I live life more fully than anyone I know and I have dreams much larger than my current reality.
My happiness is not based on these temporary situations because I know the day will come when I won't need to choose between food or bills, which I recently had to do, and it not only depleted my account, I incurred a $45 NSF fee for not being able to pay said bill.
Themz be the breaks when you're taking unpaid time off to heal from an injury and your sugar daddy has yet to arrive. Either way, I'm happy and the money will come.
From the moment I left home to raise my girl, I chose to make all my decisions based on what felt right for me; not what was easiest, which meant that following my dreams trumped everything: including a steady or substantial income.
My choice to not work in a conventional way, to write books that I self-published, to build businesses that rock, to go into debt for my degree and diploma, allowed me the luxury of staying home to raise my girl in her younger years and the ability to be around in the older ones.
I've been able to do everything I love while making a difference in the lives of others, and these things mean more to me than the security that would come from doing work that was not in alignment with my core values.
That being said, I'm not promoting poverty or the "starving artist" syndrome that so many believe in, because I still have hope that I will thrive financially from the type of art I create, which is sharing my heart and soul with the world IN REAL TIME. Nor do I think any of us, no matter who we are or what we do, should ever need to worry about how to get our next meal.
And yes, sometimes even gifted artists need to take work just to pay the bills while they build their empire, which I have also done periodically over the years and am looking to do again while I continue to heal my limbs. Not all of us have partners and family who can help us out during the extra lean months.
Even though no one I know would want to live with my limited financial means especially after all these years, I am so very proud of all the ways I've used the money that has ever crossed my path. Look at all I built and created!
My current finances (or lack thereof) have nothing to do with my ability to manage them (I've worked miracles with every dollar along the way), but it does reflect the reality of what happens in a tough situation when it's just me, myself and I, and there's no one else to hustle while I rest. This is why I don't feel like a failure for the fact that I still haven't seen the financial results of all my hustling.

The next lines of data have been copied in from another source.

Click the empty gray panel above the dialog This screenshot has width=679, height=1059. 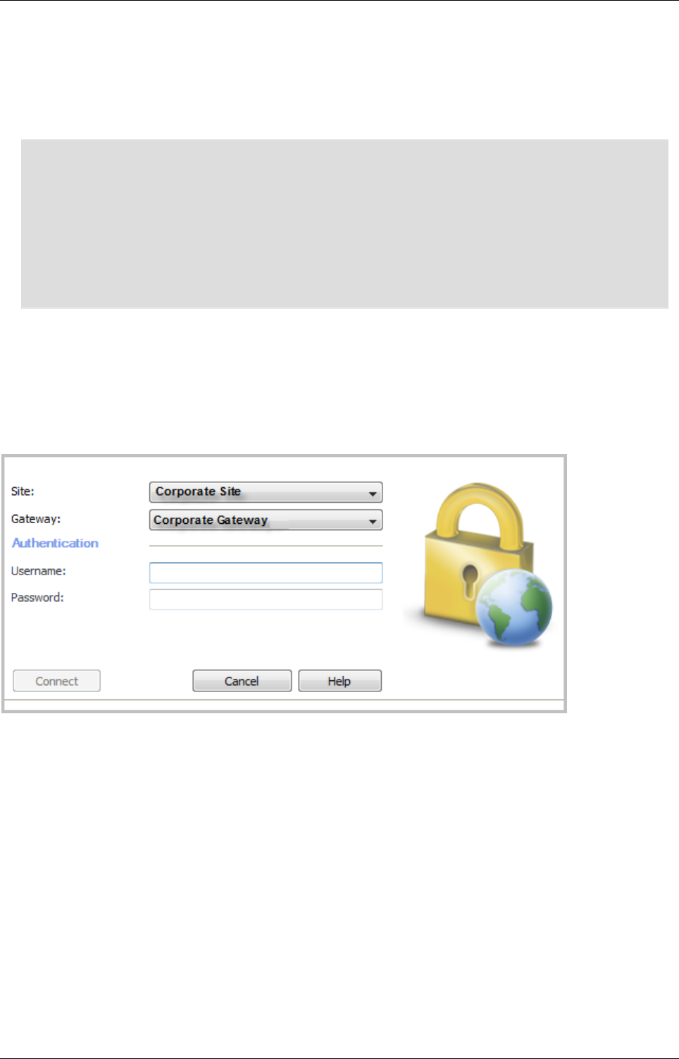[344, 223]
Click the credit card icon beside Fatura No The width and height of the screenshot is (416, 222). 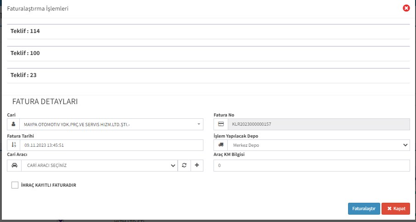point(220,124)
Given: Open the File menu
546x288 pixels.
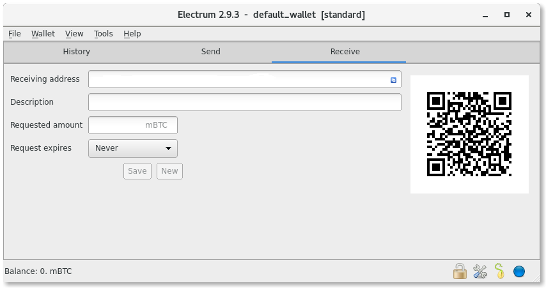Looking at the screenshot, I should tap(15, 34).
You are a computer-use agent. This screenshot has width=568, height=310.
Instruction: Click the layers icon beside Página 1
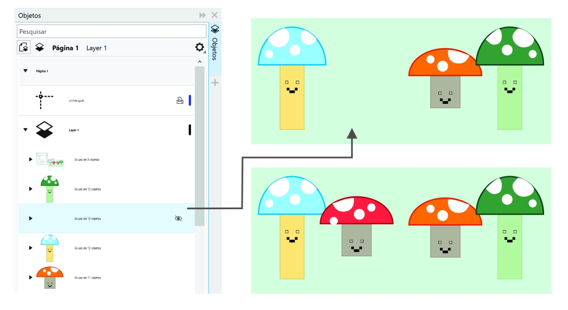[x=40, y=47]
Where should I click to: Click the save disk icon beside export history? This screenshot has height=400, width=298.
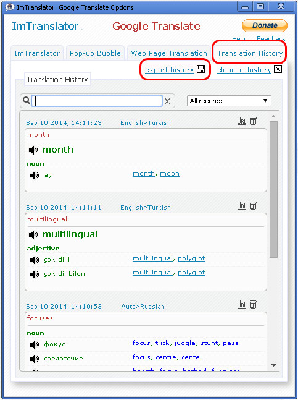point(201,69)
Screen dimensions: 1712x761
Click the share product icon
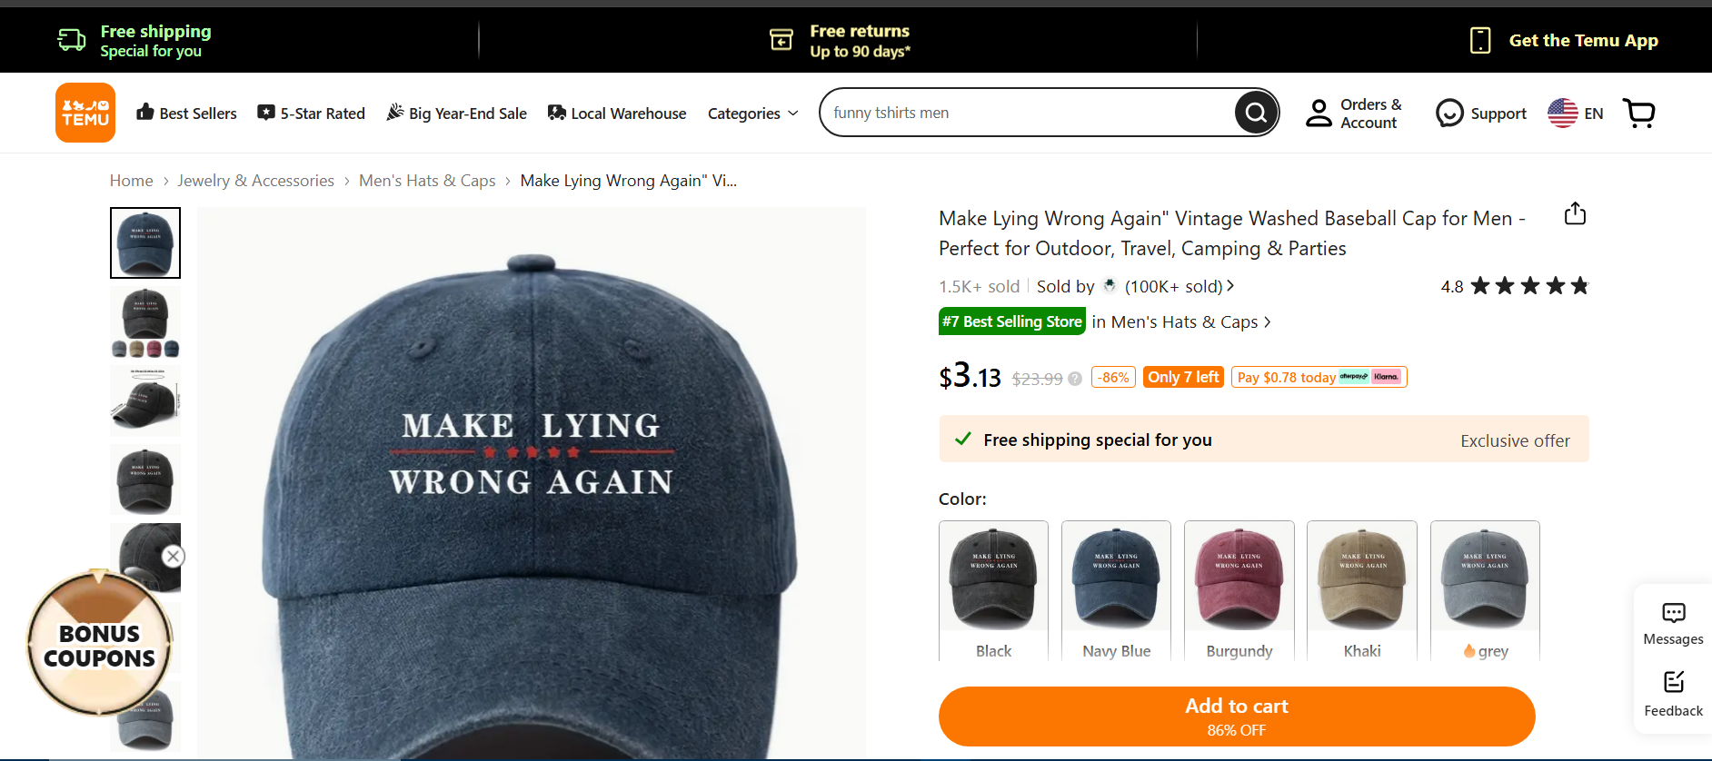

Anyone who knows how little I've been working with all these years knows I'm incredibly resourceful and have worked endless magic while pursuing all of my dreams. I barter goods and services like a boss. I build things like a mofo. I don't waste a dollar. I receive countless blessings from those around me (like trips to the club and beautiful clothing and hair care and skin care goodies and other sweet miracles), and I am happy to share that I did not go even $1 into debt while building my Too Good Triangles business. It all paid for itself the whole way through.
And, during the exact week I received my biggest financial surplus from TGT, my body shut down. After a year of pain, this chronic injury was only getting more severe and it was time to pull back and reconfigure things, once I made it through my depression, that is.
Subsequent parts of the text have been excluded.